Also, to set the max workspace size
https://github.com/tensorflow/tensorrt/blob/master/tftrt/examples/object_detection/object_detection.py#L360
Thanks!

edit_or · June 17, 2020, 8:48am

Now I understood the two configurations inside the parser, --gpu_mem_cap and --max_workspace_size. --gpu_mem_cap is to cap the gpu memory usage for Tensorflow.

It is implemented inside the code as

def config_gpu_memory(gpu_mem_cap):
  gpus = tf.config.experimental.list_physical_devices('GPU')
  if not gpus:
    return
  print('Found the following GPUs:')
  for gpu in gpus:
    print('  ', gpu)
  for gpu in gpus:
    try:
      if not gpu_mem_cap:
        tf.config.experimental.set_memory_growth(gpu, True)
      else:
        tf.config.experimental.set_virtual_device_configuration(
            gpu,
            [tf.config.experimental.VirtualDeviceConfiguration(
                memory_limit=gpu_mem_cap)])
    except RuntimeError as e:
      print('Can not set GPU memory config', e)

When I set --gpu_mem_cap = 0.3, it is same as you mentioned earlier, I have error as follows.

2020-06-17 08:48:04.947505: I tensorflow/core/common_runtime/bfc_allocator.cc:917] Bin for 256B was 256B, Chunk State: 
2020-06-17 08:48:04.947519: I tensorflow/core/common_runtime/bfc_allocator.cc:955]      Summary of in-use Chunks by size: 
2020-06-17 08:48:04.947533: I tensorflow/core/common_runtime/bfc_allocator.cc:962] Sum Total of in-use chunks: 0B
2020-06-17 08:48:04.947546: I tensorflow/core/common_runtime/bfc_allocator.cc:964] total_region_allocated_bytes_: 0 memory_limit_: 0 available bytes: 0 curr_region_allocation_bytes_: 0
2020-06-17 08:48:04.947573: I tensorflow/core/common_runtime/bfc_allocator.cc:970] Stats: 
Limit:                           0
InUse:                           0
MaxInUse:                        0
NumAllocs:                       0
MaxAllocSize:                    0

2020-06-17 08:48:04.947603: W tensorflow/core/common_runtime/bfc_allocator.cc:429] <allocator contains no memory>
2020-06-17 08:48:04.947665: W tensorflow/core/framework/op_kernel.cc:1632] OP_REQUIRES failed at constant_op.cc:79 : Resource exhausted: OOM when allocating tensor of shape [] and type float
2020-06-17 08:48:04.947718: E tensorflow/core/common_runtime/executor.cc:660] Executor failed to create kernel.
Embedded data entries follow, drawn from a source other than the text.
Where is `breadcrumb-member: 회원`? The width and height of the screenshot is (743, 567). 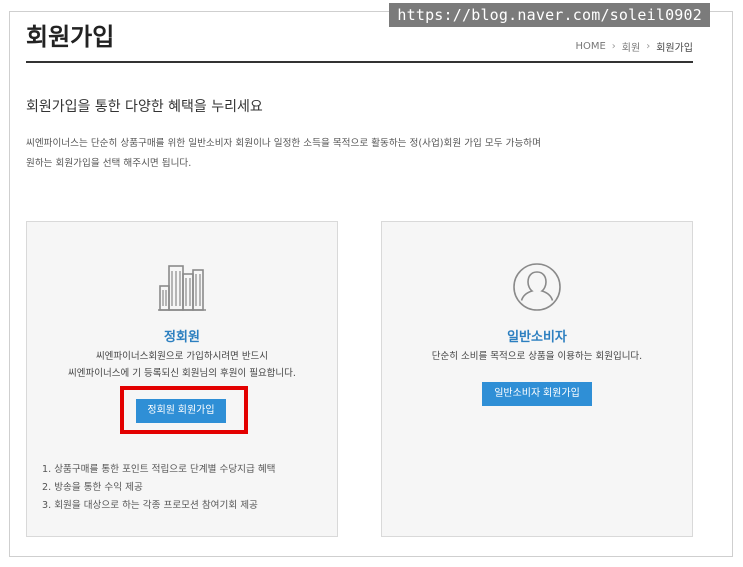
breadcrumb-member: 회원 is located at coordinates (631, 46).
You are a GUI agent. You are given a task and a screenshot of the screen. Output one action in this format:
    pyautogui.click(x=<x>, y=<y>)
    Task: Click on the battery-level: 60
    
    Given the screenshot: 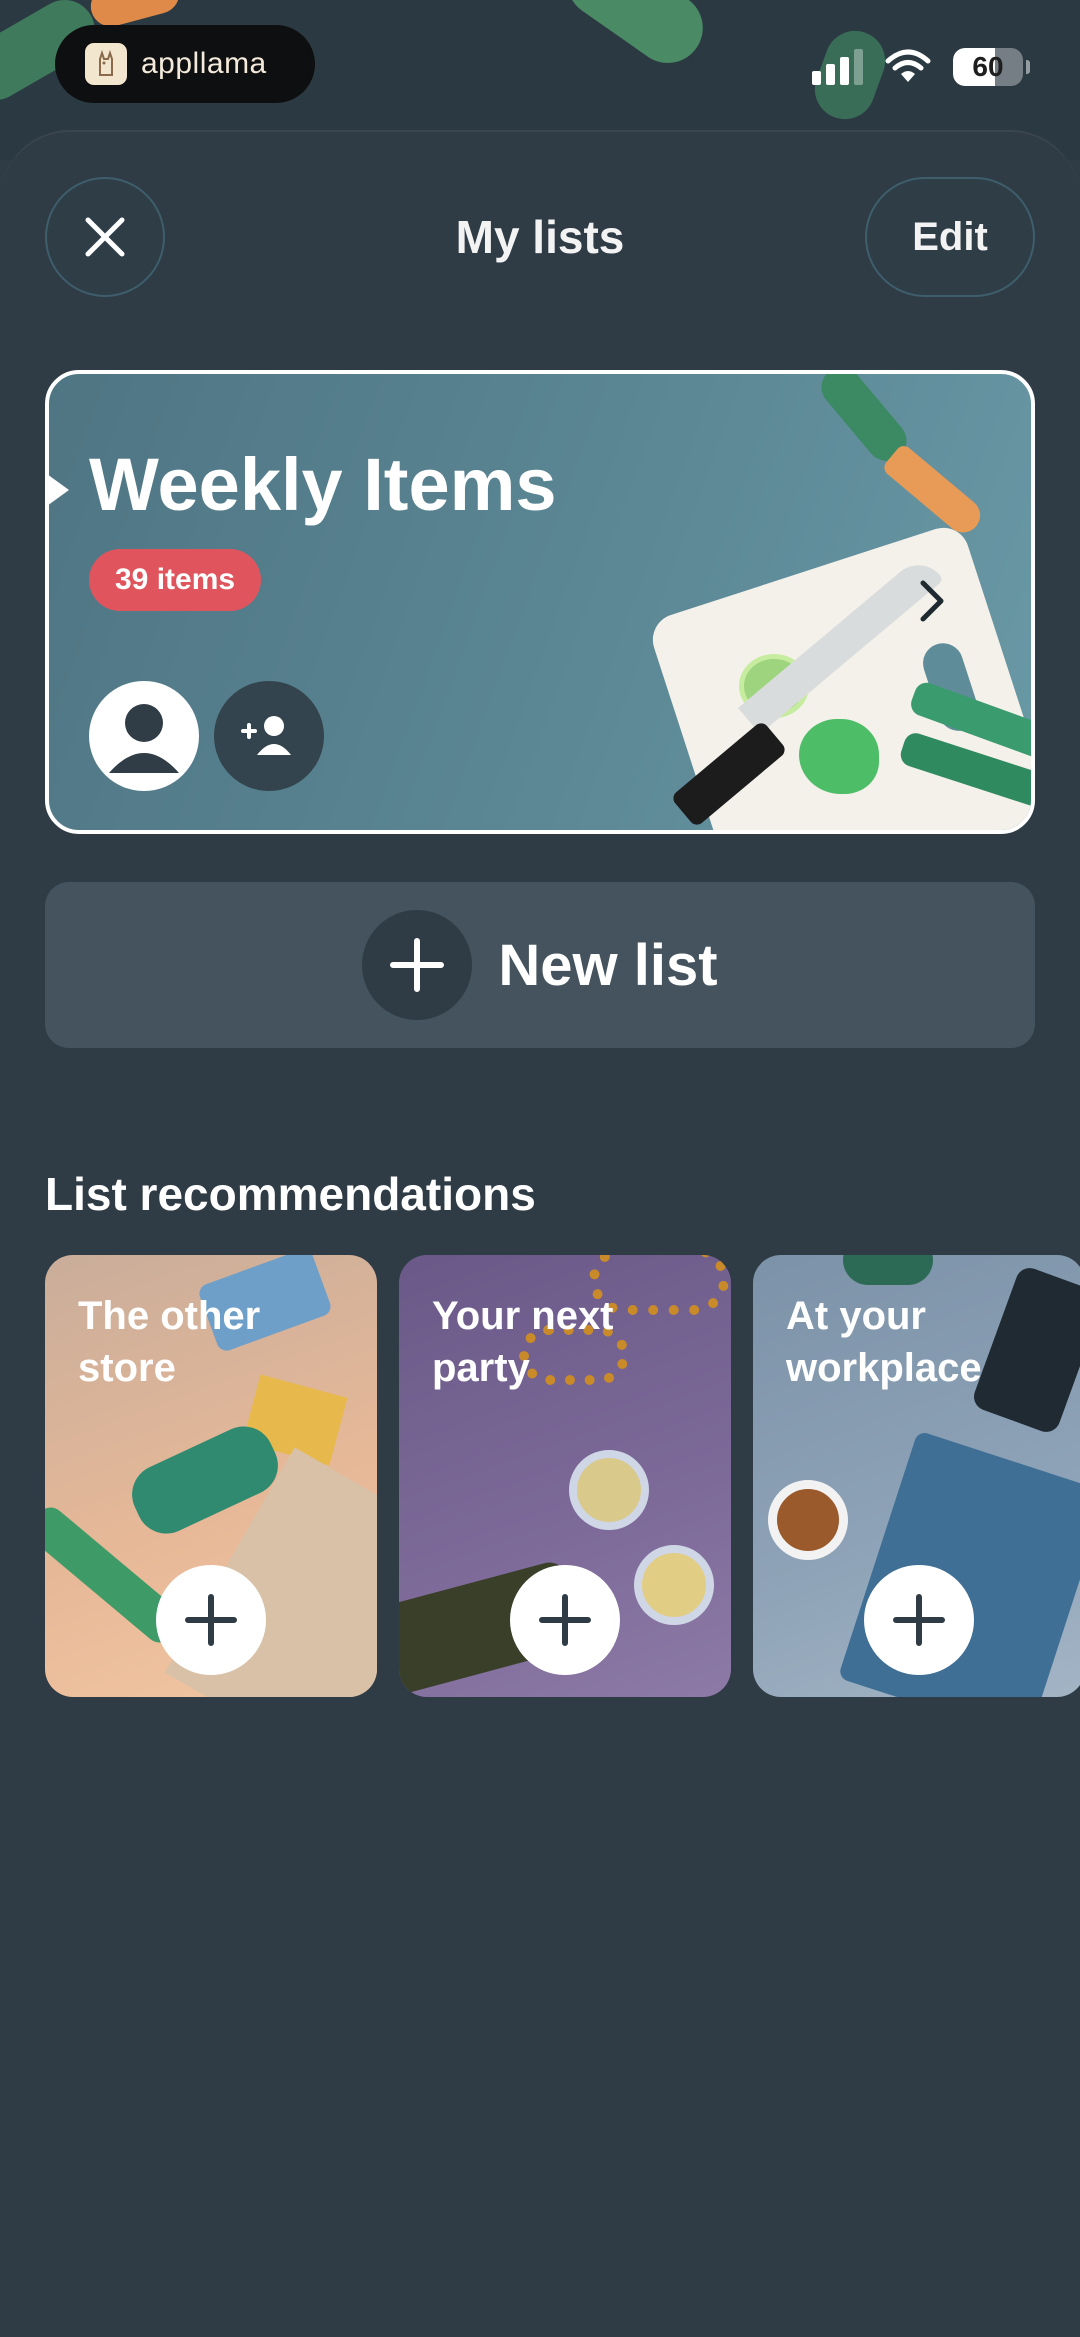 What is the action you would take?
    pyautogui.click(x=988, y=66)
    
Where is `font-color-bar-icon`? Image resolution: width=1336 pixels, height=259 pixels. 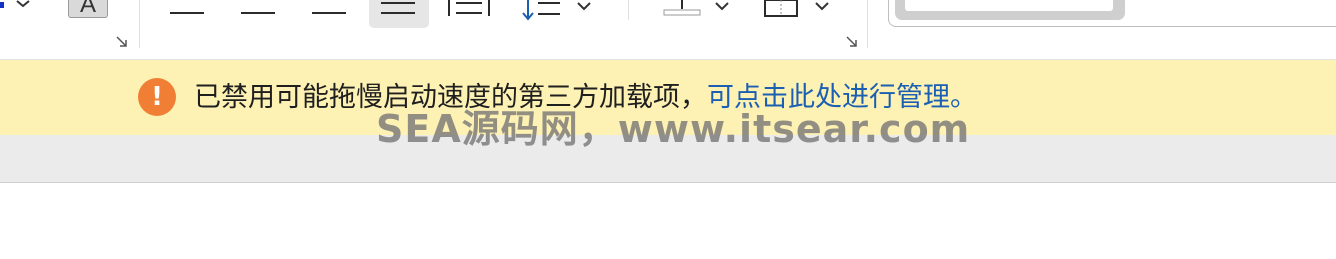
font-color-bar-icon is located at coordinates (2, 5).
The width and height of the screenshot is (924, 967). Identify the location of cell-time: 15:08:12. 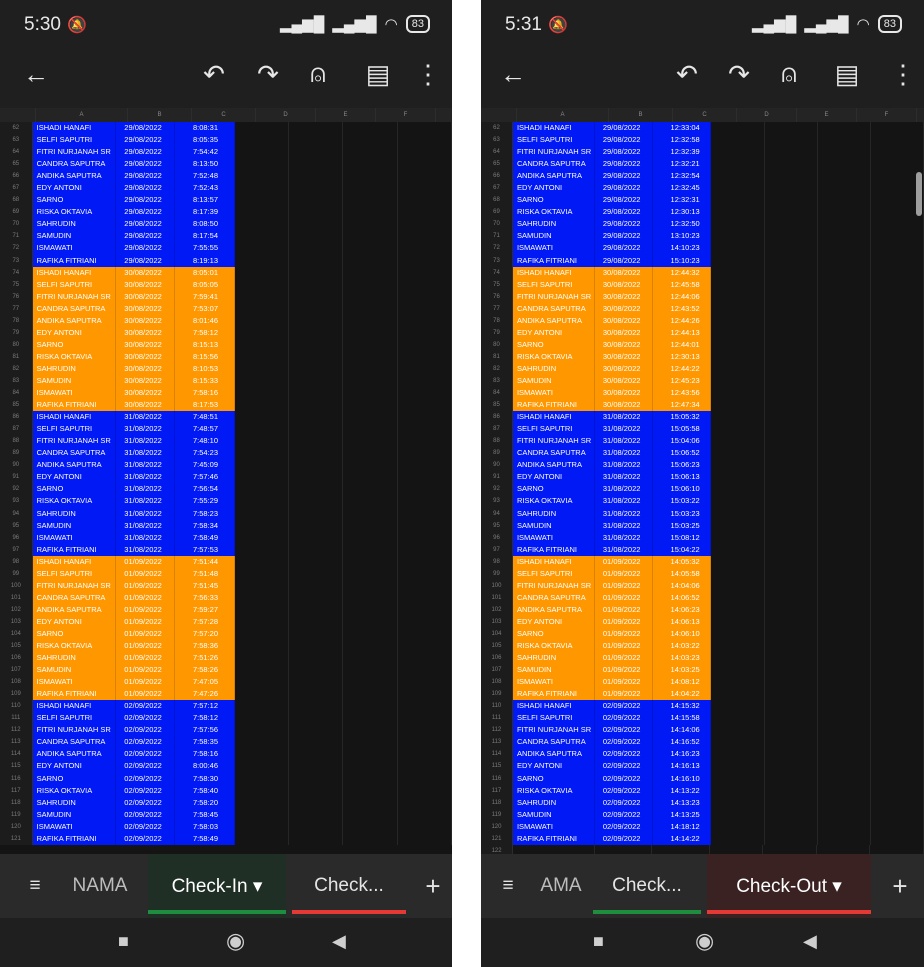
(682, 538).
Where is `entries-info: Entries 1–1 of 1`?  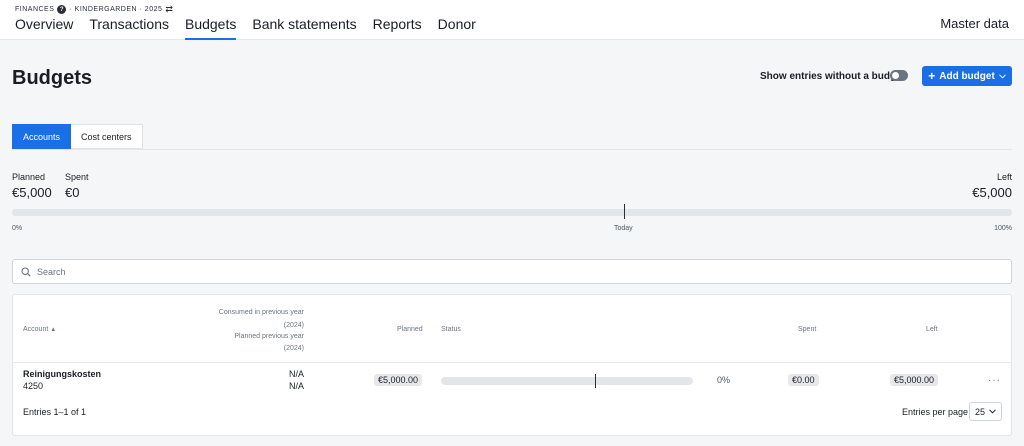 entries-info: Entries 1–1 of 1 is located at coordinates (55, 412).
Resource exhausted: OOM when allocating tensor of shape [] and type float
	 [[{{node dummy_fetch_0}}]]
Traceback (most recent call last):
  File "numplate_detection.py", line 375, in <module>
    optimize_offline=args.optimize_offline)
  File "numplate_detection.py", line 81, in get_graph_func
    graph_func = get_func_from_saved_model(input_saved_model_dir)
  File "numplate_detection.py", line 57, in get_func_from_saved_model
    saved_model_dir, tags=[tag_constants.SERVING])
  File "/usr/local/lib/python3.6/dist-packages/tensorflow_core/python/saved_model/load.py", line 528, in load
    return load_internal(export_dir, tags)
  File "/usr/local/lib/python3.6/dist-packages/tensorflow_core/python/saved_model/load.py", line 559, in load_internal
    root = load_v1_in_v2.load(export_dir, tags)
  File "/usr/local/lib/python3.6/dist-packages/tensorflow_core/python/saved_model/load_v1_in_v2.py", line 254, in load
    return loader.load(tags=tags)
  File "/usr/local/lib/python3.6/dist-packages/tensorflow_core/python/saved_model/load_v1_in_v2.py", line 225, in load
    local_init_op, _ = initializer._initialize()
  File "/usr/local/lib/python3.6/dist-packages/tensorflow_core/python/saved_model/load_v1_in_v2.py", line 64, in _initialize
    return self._init_fn(*[path.asset_path for path in self._asset_paths])
  File "/usr/local/lib/python3.6/dist-packages/tensorflow_core/python/eager/function.py", line 1551, in __call__
    return self._call_impl(args, kwargs)
  File "/usr/local/lib/python3.6/dist-packages/tensorflow_core/python/eager/function.py", line 1591, in _call_impl
    return self._call_flat(args, self.captured_inputs, cancellation_manager)
  File "/usr/local/lib/python3.6/dist-packages/tensorflow_core/python/eager/function.py", line 1692, in _call_flat
    ctx, args, cancellation_manager=cancellation_manager))
  File "/usr/local/lib/python3.6/dist-packages/tensorflow_core/python/eager/function.py", line 545, in call
    ctx=ctx)
  File "/usr/local/lib/python3.6/dist-packages/tensorflow_core/python/eager/execute.py", line 67, in quick_execute
    six.raise_from(core._status_to_exception(e.code, message), None)
  File "<string>", line 3, in raise_from
tensorflow.python.framework.errors_impl.ResourceExhaustedError:  OOM when allocating tensor of shape [] and type float
	 [[{{node dummy_fetch_0}}]] [Op:__inference_pruned_3700]

Function call stack:
pruned

root@3c2057756f7c:/workspace/examples/NumPlateDetection#

AakankshaS · June 17, 2020, 10:07am

Request you to share your model and environment/setup details so that we can assist you better.
Thanks!

edit_or · June 18, 2020, 1:24am

Hi Thanks.
Please get tensorfow’s saved model from the link.
The file is big so can’t upload to this page.

My gpu is Titan RTX 24GB and Nvidia’s Tensorflow docker 2.0 is used to test the TFTRT.
This object detection program is used.
https://github.com/tensorflow/tensorrt/blob/master/tftrt/examples/object_detection/object_detection.py#L360

edit_or · June 18, 2020, 8:23am

Did you find any issue on my model?

edit_or · June 22, 2020, 4:18am

Any issue with my model?

AakankshaS · June 22, 2020, 4:40am

Hello @edit_or, the team is looking into this.
We will update you soon.
Thanks for your patience.